__Page text__:
-=-=-

The Robthorne Mystery is a 1934 detective novel by John Rhode, the pen name of the British writer Cecil Street. It is the seventeenth in his long-running series of novels featuring Lancelot Priestley, a Golden Age armchair detective. It was published in the United States the same year by Dodd Mead.

Reviewing the book for The Sunday Times Dorothy L. Sayers wrote "One always embarks on a John Rhode book with a great feeling of security. One knows that there will be a sound plot, a well-knit process of reasoning, and a solidly satisfying solution with no loose ends or careless errors of fact." Isaac Anderson in The New York Times remarked that "no one who has ever read a Dr. Priestley story will be surprised to learn that this is a genuinely baffling crime puzzle of the first quality".

Synopsis
Warwick Robthorne is found dead on Guy Fawkes Night in the greenhouse of his brother Maurice's large country home. Apparently a victim of suicide. This coincides with a police operation in London led by Inspector Hanslet against a gang of drug smugglers. It falls to the gifted criminologist to tie all the evidence together between the two cases.

-=-=-

__Recorded data__:
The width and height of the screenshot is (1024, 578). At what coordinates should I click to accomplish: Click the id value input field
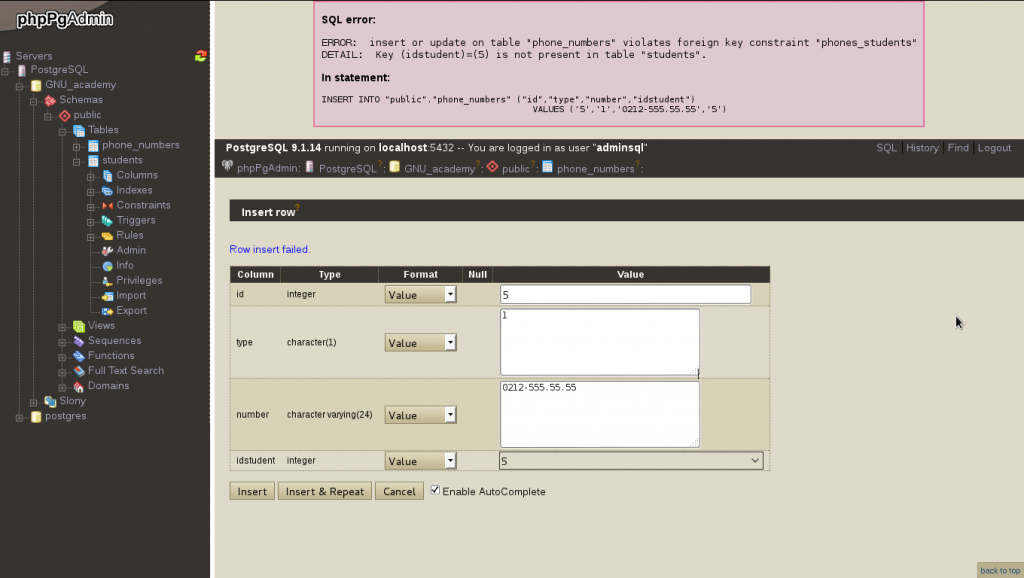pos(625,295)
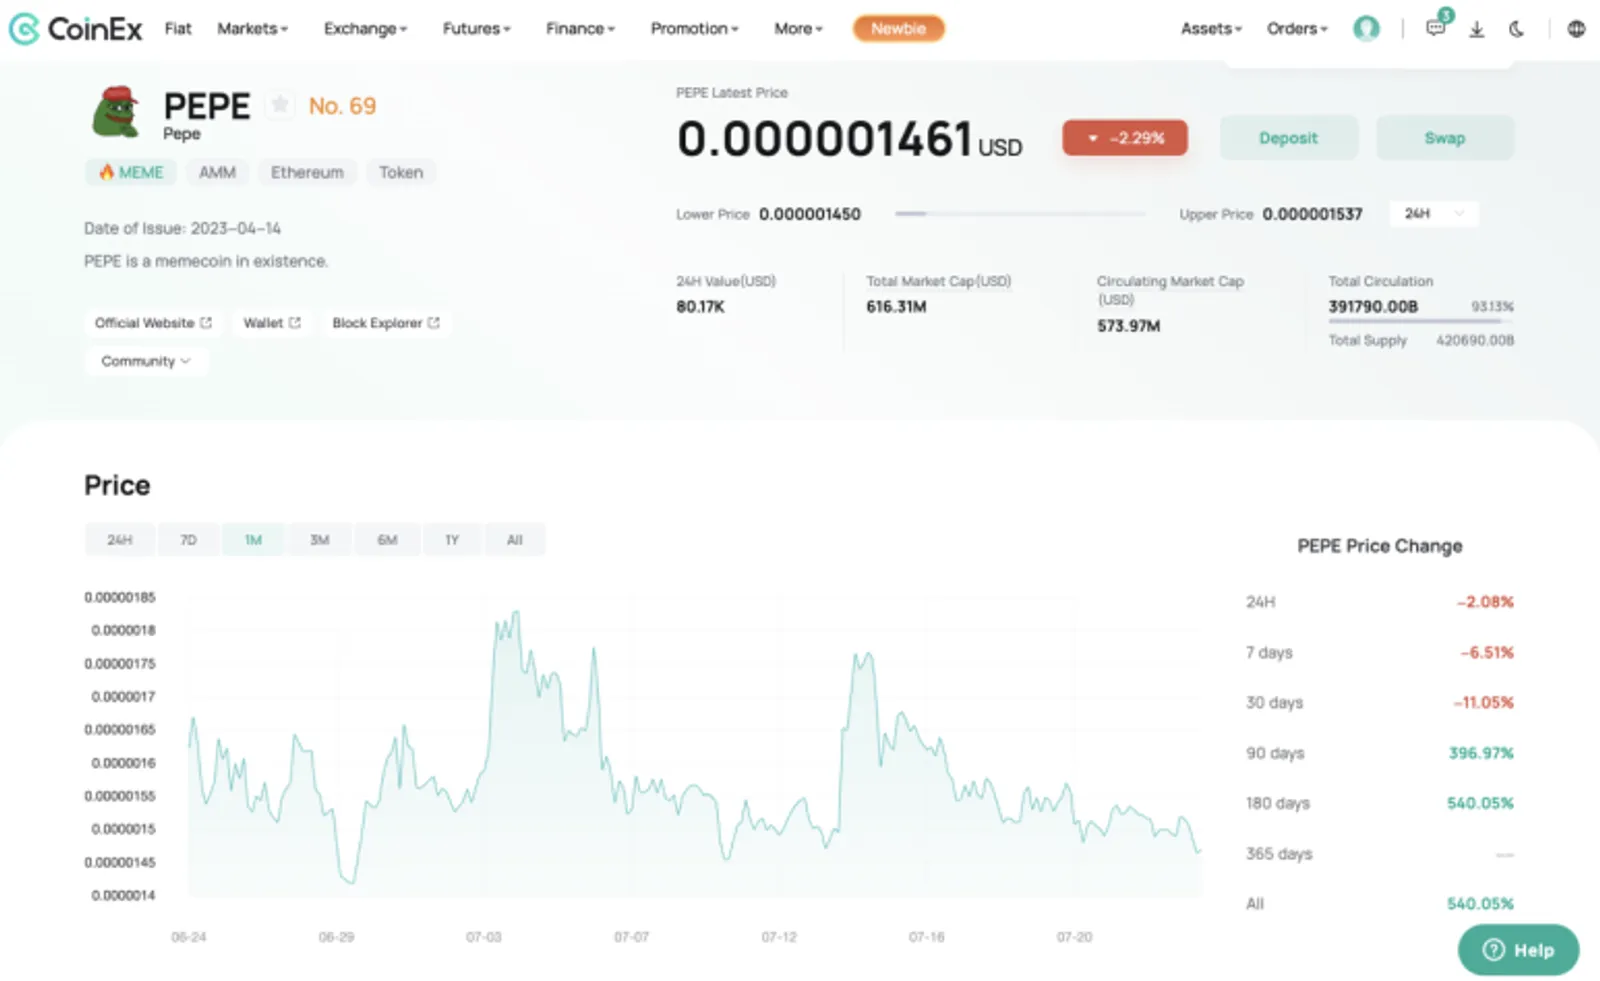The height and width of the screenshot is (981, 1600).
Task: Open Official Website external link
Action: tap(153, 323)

-=-=-

__Aim__:
Return, word for word, the passage of the text on The Robthorne Mystery starting at "Reviewing the book" and ending at "the two cases.". The material above is separate from the text on The Robthorne Mystery.

__Worked solution__:
Reviewing the book for The Sunday Times Dorothy L. Sayers wrote "One always embarks on a John Rhode book with a great feeling of security. One knows that there will be a sound plot, a well-knit process of reasoning, and a solidly satisfying solution with no loose ends or careless errors of fact." Isaac Anderson in The New York Times remarked that "no one who has ever read a Dr. Priestley story will be surprised to learn that this is a genuinely baffling crime puzzle of the first quality".

Synopsis
Warwick Robthorne is found dead on Guy Fawkes Night in the greenhouse of his brother Maurice's large country home. Apparently a victim of suicide. This coincides with a police operation in London led by Inspector Hanslet against a gang of drug smugglers. It falls to the gifted criminologist to tie all the evidence together between the two cases.